We left off last week with “Slave Called Shiver”, which depicted the narrator’s chaotic descent into irrational, attention-starving displays of love. The mood was a funky sort of anger; the traces of expectation lingering in “Pure Narcotic’s” wake were now smeared with an overpowering determination to do anything to win his love over. When “Don’t Hate Me” begins, however, it’s clear he’s far beyond both stages. The song opens with a silent bit of white noise, after which the sound of a cord being plugged into a guitar can be heard. The narrator is pacing himself now; he realizes that rushing into over-the-top displays of love won’t win her over, nor will standing in the corner hoping that she’ll notice him. His life has slowed down. Left in the sparse London winter, the weight of rejection has now crushed our narrator, leaving his pleas to be heard by an audience of no one.
  
“All sign of the living has gone”, he notices. He watches as the last train arrives at the station, where no one gets off. He is completely alone, which finally gives him room to realize the situation at hand. Beforehand, the narrator surrounded himself with people; in doing so, he still allotted himself grounds for hope. As long as people are around to notice him, he likely thinks that he can exert some influence so he can attain the love he so desires. But now that the only voice he hears is his own, he realizes the futility of his endeavors.

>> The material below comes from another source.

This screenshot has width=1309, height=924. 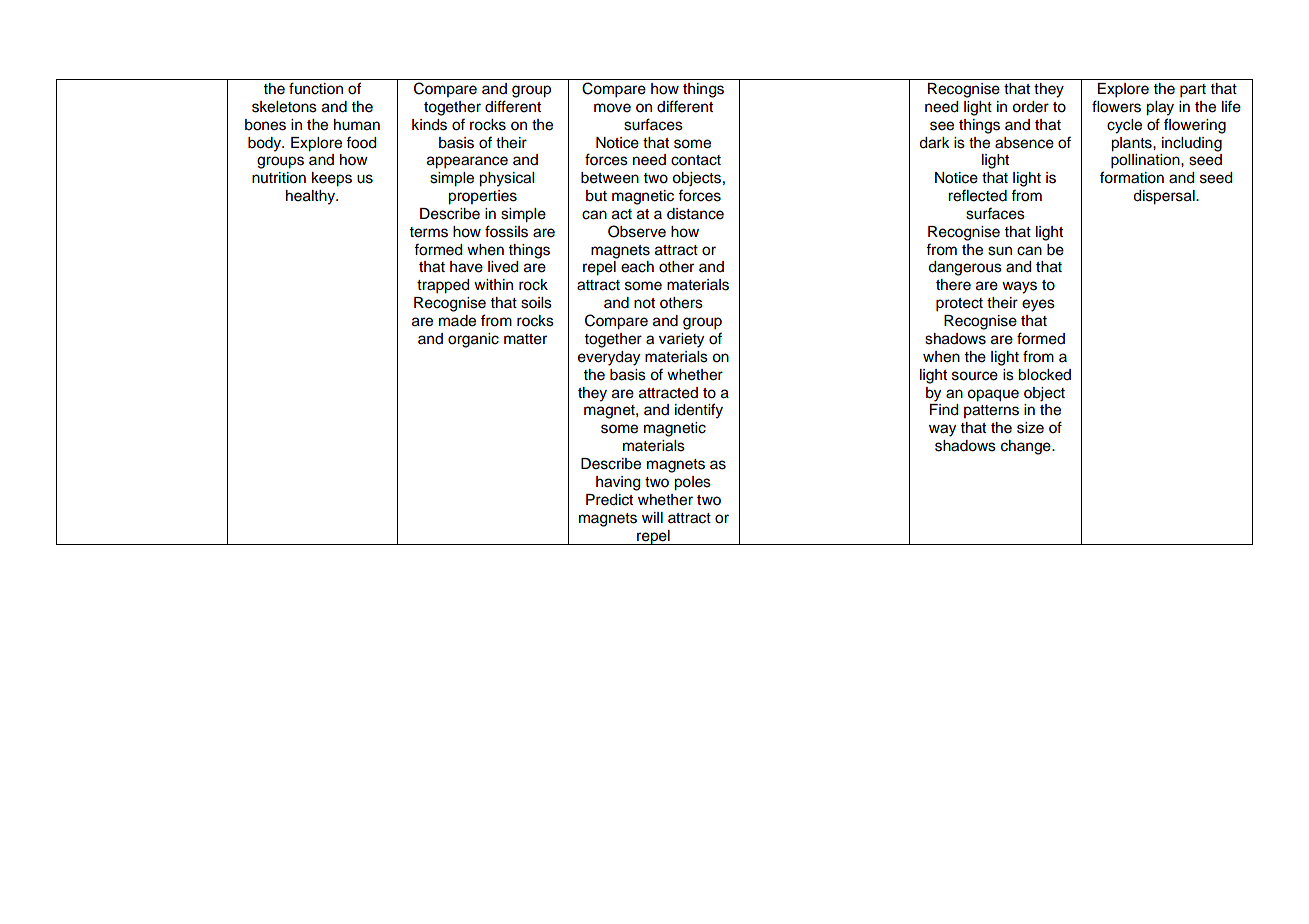 I want to click on trapped, so click(x=443, y=286).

The chorus in particular stands as the culmination of the narrator’s defeat: “Don’t hate me/I’m not special like you / I’m tired / And I’m so alone”. This mirrors the chorus line of “Pure Narcotic”. the half insult/half apology “I’m sorry that I’m not like you”, although here there are no more apologies. One common element running throughout all three of the songs in the Unrequited Love Trilogy is the narrator’s inability to understand why his crush won’t return his love. In his eyes, he’s done nothing but show entire devotion and admiration for her. This is still evident on “Don’t Hate Me” in that he doesn’t understand what it means to be “special” like her. Even as he realizes the tatters his love has been torn into, there’s still a longing he can’t push past.


In the final chorus before the long instrumental section, he asks, “Can I call you on the telephone / Now and again?” And though this sounds like he hasn’t let go, this is probably as close to contrition he’s going to get. He has, in many ways, moved beyond this bout of unrequited love, but he still wants to be reminded of all that he’s gone through. People in love tend to do things that hurt themselves, and this is one such example.

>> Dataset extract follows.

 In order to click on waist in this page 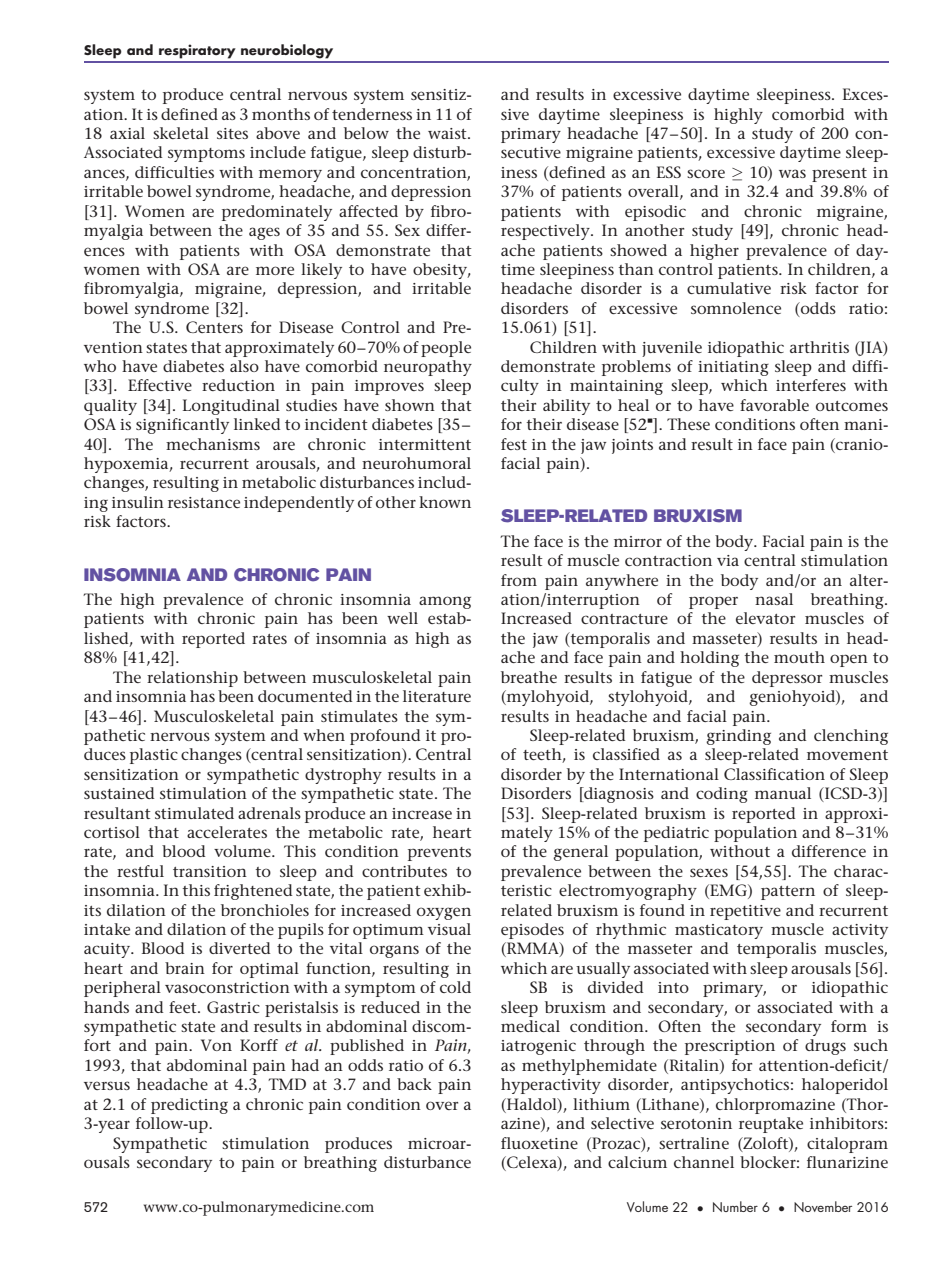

I could write much more about the end of the narrator’s emotional journey, but what makes “Don’t Hate Me” one of Porcupine Tree’s best songs is not its lyrics but its instrumentation. The first three minutes of this eight-minute song are where the majority of the singing happens; the remainder of the time is devoted to an instrumental repartee that demonstrates all of these musicians’ chops.




The first bit of brilliance is in the interplay of Colin Edwin’s smooth bassline and Chris Maitland’s drumming. Together these two create a rhythm pattern that’s both subtle and complex; if one was focusing solely on the solos atop the rhythm section, the song would flow perfectly, but upon listening closely to the drum/bass interplay many intricate rhythms become evident. The drums and bass seam to weave in and out of each other, doing some individually impressive stuff while nevertheless providing the necessary rhythmic background for the song’s two primary solos. Maitland would later go on to leave Porcupine Tree after the studio recording following this one (2000’s Lightbulb Sun) but in his stead he left some truly memorable tracks, this one being perhaps his greatest.


These solos, one for the flute and the other for the saxophone, are performed by frequent Steven Wilson collaborator Theo Travis. Both are jaw-dropping in their own right, though each has its own mood; the flute solo is subdued, whereas the saxophone solo is fiery and passionate. The performance between Edwin, Maitland, and Travis marks some of the best musical interplay Porcupine Tree has ever seen; some jazz bands I’ve heard haven’t matched what is going on here.


However, in Porcupine Tree’s live performances, the band lacks Travis’ flute and saxophone, so some changes were made in order to facilitate the two solos. In the 2005 live DVD Arriving Somewhere . . ., shot in Chicago’s Park West venue, the flute solo is played on a synthesizer by Richard Barbieri, and Wilson plays the saxophone solo on his guitar. Naturally, neither can quite match up to the brilliance of the studio recording, but both do a good job of remaining true to the initial work. Wilson’s guitar solo is especially something to behold; though he has repeatedly stated that he is by no means a “guitar hero” or a shredder, solos like this one reveal a much more sophisticated portrait of Wilson as a guitarist.